THE threats are sharp, the rhetoric hot, but when it comes down to the final buzzer, it's likely that the Democratic president and Republican Congress will settle on a budget for 1996.
No one is eager to predict a scenario for compromise. The Republicans, fresh from passing different variations of a historic balanced-budget plan in each house of Congress, are savoring their victory.
The White House, knowing President Clinton has a reputation for waffling and capitulation, is tight-lipped about its game plan. The only certainty is that Clinton will veto the budget bill that reaches his desk, probably in a couple of weeks, after the House and Senate work out differences.
But in key ways, even in areas that represent fundamental changes in the way government does business, Clinton and the Republicans are already on the same wavelength. Indications of common ground make it possible to imagine how they will arrive at a compromise solution.
They both agree that working toward a balanced budget is a desirable goal. For now, the Republicans are sticking to a seven-year "glide path," while Clinton's scenario now stands at nine years. They both envision fundamental reform of welfare. Clinton has already bought the idea that the New Deal-era, federally run system is broken and should be turned over to the states.

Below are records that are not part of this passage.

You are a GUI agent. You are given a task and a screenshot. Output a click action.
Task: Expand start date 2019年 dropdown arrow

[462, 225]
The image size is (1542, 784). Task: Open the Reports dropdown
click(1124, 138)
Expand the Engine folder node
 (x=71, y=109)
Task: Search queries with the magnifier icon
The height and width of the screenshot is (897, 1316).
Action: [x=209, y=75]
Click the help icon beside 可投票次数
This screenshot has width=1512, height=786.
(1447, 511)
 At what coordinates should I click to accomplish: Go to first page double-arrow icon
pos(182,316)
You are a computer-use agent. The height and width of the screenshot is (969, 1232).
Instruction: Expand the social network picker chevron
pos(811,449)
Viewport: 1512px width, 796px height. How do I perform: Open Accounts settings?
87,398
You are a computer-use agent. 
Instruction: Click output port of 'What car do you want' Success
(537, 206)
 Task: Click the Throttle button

Both sides have also tossed hefty tax cuts into the mix, a controversial concept that necessitates even deeper spending cuts. The Republicans want a $245 billion cut over seven years, while Clinton's seven-year cut would amount to $105.5 billion.
Even conservative Democrats in the House and Senate, who developed their own balanced-budget plan that they hoped could serve as a blueprint for the ultimate Clinton-Republican compromise, did not propose any tax cuts.
"Some felt we shouldn't begin the process with tax cuts," says Rep. Martin Olav Sabo (D) of Minnesota, the ranking Democrat on the House Budget Committee and a supporter of the conservative Democratic budget plan.
But then, "it's an unusual year," Congressman Sabo adds. "It's an adventure into the unknown."
Indeed, with Republicans running Congress for the first time in 40 years, and a Democrat in the White House to serve as a ready target for hot rhetoric, the next several weeks will be nothing if not adventurous.
Over the weekend, both Republicans and administration officials were talking anything but compromise, instead sharpening their tongues over the budget process and laying down markers over the pieces of the budget they care most about.
In a speech to environmental journalists in Cambridge, Mass., Vice President Al Gore spoke out against a provision in the budget to allow oil and gas drilling in Alaska's Arctic National Wildlife Refuge (ANWR). The plan would bring $1.3 billion in revenues over seven years under the Republican plan.
"If they satisfy us on 100 percent of everything else we ask for and they open ANWR to drilling, President Clinton will veto the whole thing," Mr. Gore said.
House Speaker Newt Gingrich (R) of Georgia, for his part, warned the president not to become a "roadblock" on the path to historic change.
Clinton "should think twice about vetoing the balanced budget and jeopardizing long-overdue revolutionary change," he said in response to the president's vow to veto a final budget bill if it mirrors the current House and Senate versions.
Clinton has lodged general complaints about the Republican budget plans, but has offered few clues as to how he might square their plan with his. He rejects the GOP's plan to reduce federal aid to college students, but may find play on that issue given the Senate's rejection of the House's planned $10 billion cut.
He also rejects the plans in both houses to tighten eligibility for the Earned Income Tax Credit program, which gives tax breaks to the working poor. Clinton wants to retain existing eligibility criteria and crack down on fraud.
THE big sticking points between Clinton and Congress are the huge federal health-insurance programs for the elderly and the poor, Medicare and Medicaid. On Medicare, the Republicans want to trim the growth in Medicare spending by $270 billion over seven years, while Clinton's plan would spend $124 billion less.
Even there, they agree on the basic notion of reducing the program's explosive growth, but the difference in savings is so large that compromising somewhere in the middle would leave the rest of the budget completely out of whack.
On Medicaid, Clinton rejects the GOP plan to end the program as a federal entitlement, and his projected cost savings come in at $115 billion less than the Republicans' over seven years.
In his weekly radio address, Clinton threw out a tough opening salvo to the Republicans as they prepare to start their House-Senate conference today. "Back off your cuts in these vital areas," he said. "Until you do, there's nothing for us to talk about."